T.C. Boyle (74MFA, 77PhD) was a graduate student at the Iowa Writers' Workshop in the 1970s when he published his first story in the prestigious Paris Review. In "Descent of Man," Boyle imagined what would happen if a primate-center researcher who was teaching chimps to communicate fell in love with her subject.
Decades later, Boyle has revisited and expanded upon that short story for his latest novel, Talk to Me. While the original—which led off his first collection of short stories, 1979's Descent of Man—was an absurdist account of an interspecies love triangle, Boyle's new book is grounded more in realism. In it, he delves deeper into the questions raised about consciousness and what it means to be human when we teach animals language.
This marks the 29th book for Boyle, who's best known for The Tortilla Curtain, The Road to Wellville, World's End, and a number of other award-winning novels and story collections. Five years retired from teaching creative writing at the University of Southern California, the professor emeritus is as prolific as ever. Boyle is about two-thirds finished with another novel, Blue Skies, and next year he's set to release a collection of new short stories titled I Walk Between the Raindrops.
Boyle recently spoke with Iowa Magazine from his home in Montecito, California.
This is where my whole life began. I grew up in New York and had never been west of the Hudson River. The Iowa Writers' Workshop accepted me, so my girlfriend and I put our dog and two cats in the car, we drove along I-80, and there it was. I got my MFA and PhD, and meanwhile my girlfriend, who became my wife [Karen Kvashay (74MA)], got her master's degree in education. It was a good time for us.
I had learned researchers were teaching apes to speak our language, and I was quite fascinated by this. We've always been told that we humans are, yes, animals, but we're above animals because we have language. But is that true if we're teaching apes language?
The fun for me in this one is to narrate a sequence of chapters from the point of view of Sam, who is a brilliant young chimp who is raised as a human being in a human household in order to study how language is acquired.

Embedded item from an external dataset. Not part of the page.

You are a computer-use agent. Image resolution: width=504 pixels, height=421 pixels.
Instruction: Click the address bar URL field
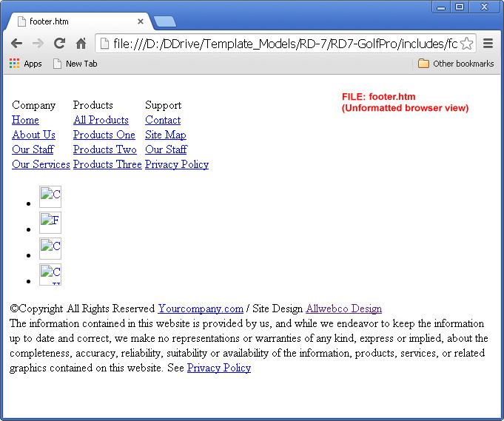(281, 44)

Of course, it begins with reading, and there are a number of brilliant books on these experiments. I'm also fortunate enough to have a friend who is a primatologist, and she introduced me to one of her students who works at the LA Zoo, and I was able to go with her and observe a group of chimps doing their thing. Aside from that, I'm inventing. Especially in my historical novels, I want to be accurate, but then it's a kind of dream, a kind of adventure. I don't know what it will be or where it will go. I discover it just the same way you discover it—page by page, line by line.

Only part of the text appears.